Data to process:
·····

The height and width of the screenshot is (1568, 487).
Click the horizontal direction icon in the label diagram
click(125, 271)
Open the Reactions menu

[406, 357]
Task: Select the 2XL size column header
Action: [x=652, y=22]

·····

What you have to do: Would you output the lines from the one that contains "Click the horizontal" to the end of the data, both ends included, exactly as they appear?

Result below:
Click the horizontal direction icon in the label diagram
click(125, 271)
Open the Reactions menu

[406, 357]
Task: Select the 2XL size column header
Action: [x=652, y=22]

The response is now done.